-- SUPPLIED PASSAGE --
— begin —

Lives jump at you out of the walls, a vibrant, colourful portrait gallery. Certainly, deft brushstrokes and colours come together in rapid profusion to convey thick neck folds and creases of skin melding into the contours of muscles. Some are tall and powerful, men in the prime of their youth, while others are aged, their shoulders slumped in submission to the ceaseless ravages of time. Small details – a pair of crumpled shorts, a policeman’s hat, an old-fashioned red circular-dial telephone – are clues prompting us to put the pieces together and complete each portrait, ultimately becoming an intimate and private glimpse into one man’s life. Yet, in each image, there remains one vital piece missing – leaving us, the eternal voyeur, to never fully connect with our subject – for each man has his back turned to us, facing his ragged shadow, dancing against the wall. Following his participation in the 2014 group show Trade Roots at Kristin Hjellegjerde Gallery,Background 2 (26th of March – 2nd of May 2015) sees Ethiopian artist Dawit Abebe raise questions about the often difficult relationship between history and technology, and the ways in which the two co-exist today, through mixed media and acrylic paintings.

With an interest in the realm of technology and its impact on human behaviour, Abebe has long examined the role that belief systems, as well as mankind’s propensity to search for knowledge, have played on society – particularly in the fields of privacy, alienation and materiality. As technologies advance and develop to bigger and better levels of sophistication, Abebe’s interest has lain in the impact these technologies have not only on the environment, but also on human behaviour. The most apparent evidence of this, to his eyes, has been the way in which social interaction has begun to move out of the public sphere and into the technological one, through computers and mobile phones, a theme he has examined in his prior series Pin Code (2006) and the ongoing X Privacy (2011 – present).

Abebe explains each series’ relationship to its predecessor not so much as heading in a new direction, but rather as creating another link in a chain, continuing to build on the issues brought to the fore in the last. In Background 2, then, he presents us with a new series of work, moving from the monochromatic combination of blue and black of X Privacy to full colour works comprising thick brushstrokes and complicated, nuanced, painterly interventions. In each portrait, a piece of text is displayed prominently on the wall, the figure presumably staring at it, as the viewer stares at his or her back.

— end —

-- DATA EXCERPT --
— begin —

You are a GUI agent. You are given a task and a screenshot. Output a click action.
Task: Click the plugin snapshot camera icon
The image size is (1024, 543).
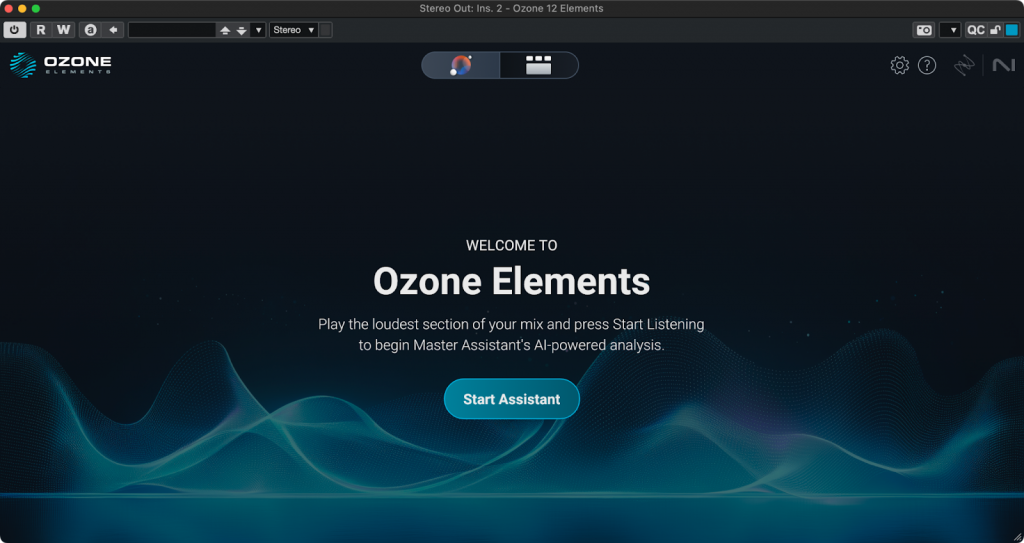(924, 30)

— end —

-- TASK DETAILS --
According to the exhibition text, which two colors made up the monochromatic palette of the X Privacy series?

-- EXERCISE ANSWER --
Blue and black.